- _WRITTEN PROBLEM 1_
Answer these questions about the article on the May 16 Miracle aftermath:
(a) About how many pounds of food did the May 16 Miracle collect?
(b) Who is the executive director of Outreach for Hunger?
(c) How many organizations in Chatham-Kent ultimately received the food?
- _WRITTEN PROBLEM 2_
Reproduce the article on the May 16 Miracle aftermath word for word from "A volunteer sorts" to "a simple one.".

- _PAGE EXCERPT_
= = =
Miracle aftermath: More food needed

A volunteer sorts through some of the food at one of the Wallaceburg collection sites on May 16. Overseers of two Chatham food banks say they are in need of more food for the coming winter to support those in need.

May 16 Miracle food mostly used

By Bruce Corcoran

With nearly 680,000 pounds of food collected from the May 16 Miracle, why is it local food banks are looking for assistance less than five months later?

According to Miracle organizers and food bank officials, the answer is not a simple one.

It breaks out to supply and demand, but on a complex scale.

Brenda LeClair, executive director of Outreach for Hunger, said the Chatham-based food bank received several truckloads of support from the Miracle, but now it has some bare shelves, and winter’s coming.

She is worried, as she believes there is a misconception that Outreach for Hunger is teeming with food.

“My understanding is that there were a lot of pop-up food banks with the idea to distribute the food out into the community,” LeClair said. “The way it was distributed, it got out to a lot of people who needed it, I’m sure.”

Brent Wilken, one of the organizers of the May 16 Miracle, said the food was ultimately distributed to 44 different organizations in Chatham-Kent that help feed those in need.

Wilken said on top of supporting the multitude of organizations, he believes the Miracle helped reach others in need who had not tapped into a food bank.

“Canada wide, as an average, only one in four people who need to use a food bank use it. The rest who are food insecure may be too ashamed, too proud to use a food bank,” he said.

But Wilken added the Miracle effort helped put food in the hands of many of those people in Chatham-Kent.
= = =
- _GIVEN INFORMATION_

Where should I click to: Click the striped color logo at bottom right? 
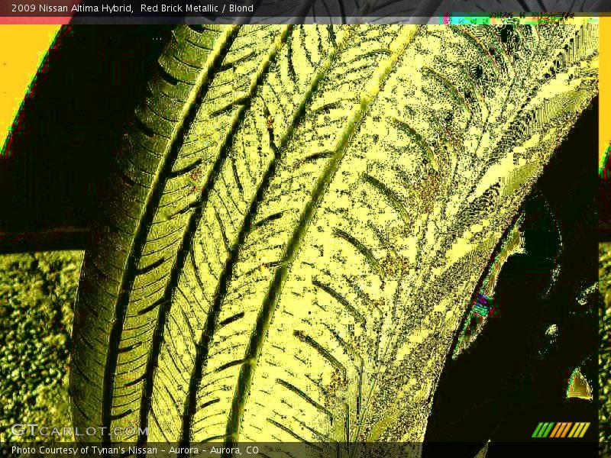[x=561, y=430]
= = =
- _REPLY 1_
(a) Nearly 680,000 pounds.
(b) Brenda LeClair.
(c) 44 organizations.

- _REPLY 2_
A volunteer sorts through some of the food at one of the Wallaceburg collection sites on May 16. Overseers of two Chatham food banks say they are in need of more food for the coming winter to support those in need.

May 16 Miracle food mostly used

By Bruce Corcoran

With nearly 680,000 pounds of food collected from the May 16 Miracle, why is it local food banks are looking for assistance less than five months later?

According to Miracle organizers and food bank officials, the answer is not a simple one.